======== Trecho da página

O tipo de liderança afeta a sustentabilidade da inovação. “Se a inovação é
baseada em um líder e não é institucionalizada, a inovação morrerá quando houver
mudança de liderança. O papel de um líder efetivo é, assim, o de construir
capacidade e distribuir responsabilidade e autoridade, para que a inovação
introduzida possa sobreviver à sua saída” (ALBERTI e BERTUCCI, 2006, p.12).
Em um posicionamento similar, Osborne e Brown (2005) consideram que
para sustentar iniciativas de mudança há necessidade de respostas mais
sofisticadas do que as necessárias para provocar a mudança. Assim, é preciso que
a comunicação da mudança seja de mão dupla; haja uma liderança capaz de
reconhecer a importância de construir capital social organizacional para auxiliar a
sustentação dos esforços de mudança; e haja redes, em vez de hierarquias, que
transmitam melhor os resultados da mudança, e sistemas de recompensa que
apoiem a mudança desejada.

================
======== Dados extraídos

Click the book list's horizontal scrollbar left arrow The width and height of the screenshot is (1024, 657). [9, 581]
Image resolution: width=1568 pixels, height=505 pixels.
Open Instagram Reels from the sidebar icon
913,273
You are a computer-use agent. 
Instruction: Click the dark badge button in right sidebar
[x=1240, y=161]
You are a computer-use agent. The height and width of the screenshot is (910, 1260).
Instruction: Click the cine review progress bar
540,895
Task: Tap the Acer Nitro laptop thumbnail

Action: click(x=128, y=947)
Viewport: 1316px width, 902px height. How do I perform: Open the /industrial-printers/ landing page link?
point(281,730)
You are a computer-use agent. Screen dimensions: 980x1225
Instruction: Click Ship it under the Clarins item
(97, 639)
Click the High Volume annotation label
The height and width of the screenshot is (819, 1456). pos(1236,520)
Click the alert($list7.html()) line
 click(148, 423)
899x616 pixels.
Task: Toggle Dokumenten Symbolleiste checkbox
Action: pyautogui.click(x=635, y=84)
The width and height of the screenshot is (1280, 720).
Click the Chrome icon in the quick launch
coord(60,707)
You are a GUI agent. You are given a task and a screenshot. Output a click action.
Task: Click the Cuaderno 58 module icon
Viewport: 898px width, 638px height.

================

> Objetivo da tarefa: Prossiga com o texto sobre liderança e sustentação da inovação, começando logo após a última frase apresentada.

> Resultado do exercício:
Procedimentos formais e sistemáticos, embora criem consistência da
ação e respostas previsíveis, também rotinizam e estancam as atividades, por isso:
A mudança deve estar continuamente se movendo, através de um ciclo de iniciação, incerteza, transformação e rotinização. O processo transformacional acontece no nível organizacional e individual e é baseado em um mix de aprendizagem organizacional e pessoal e em uma abordagem de adaptação que combina aprendizagem, empowerment, visão, ajuste estratégico entre ambiente e organização e um compromisso com metas maiores. O fracasso nas iniciativas de mudança ocorre quando há uma má combinação entre a estratégia de mudança escolhida e a habilidade dos membros da organização em absorver e entender o esforço. (OSBORNE e BROWN, 2005, p.221).
Outra abordagem da dinâmica da mudança é desenvolvida por Cortázar
(2006). O autor entende que as ações que compõem a prática inovadora resultam
do desenho e do planejamento dos que a iniciaram; mas as direções que essas
ações tomam não correspondem totalmente ao previsto, porque os atores estão
imersos em estruturas institucionais e eventos que ele denomina de “situação em
movimento”, e que variam de acordo com o contexto mais amplo, envolvendo fatores
8
políticos, institucionais e ideológicos. Esses eventos forçam os atores a revisar o
foco e a modificar a direção planejada para as ações, a fim de torná-las viáveis e de
permitir aos atores alcançarem resultados esperados.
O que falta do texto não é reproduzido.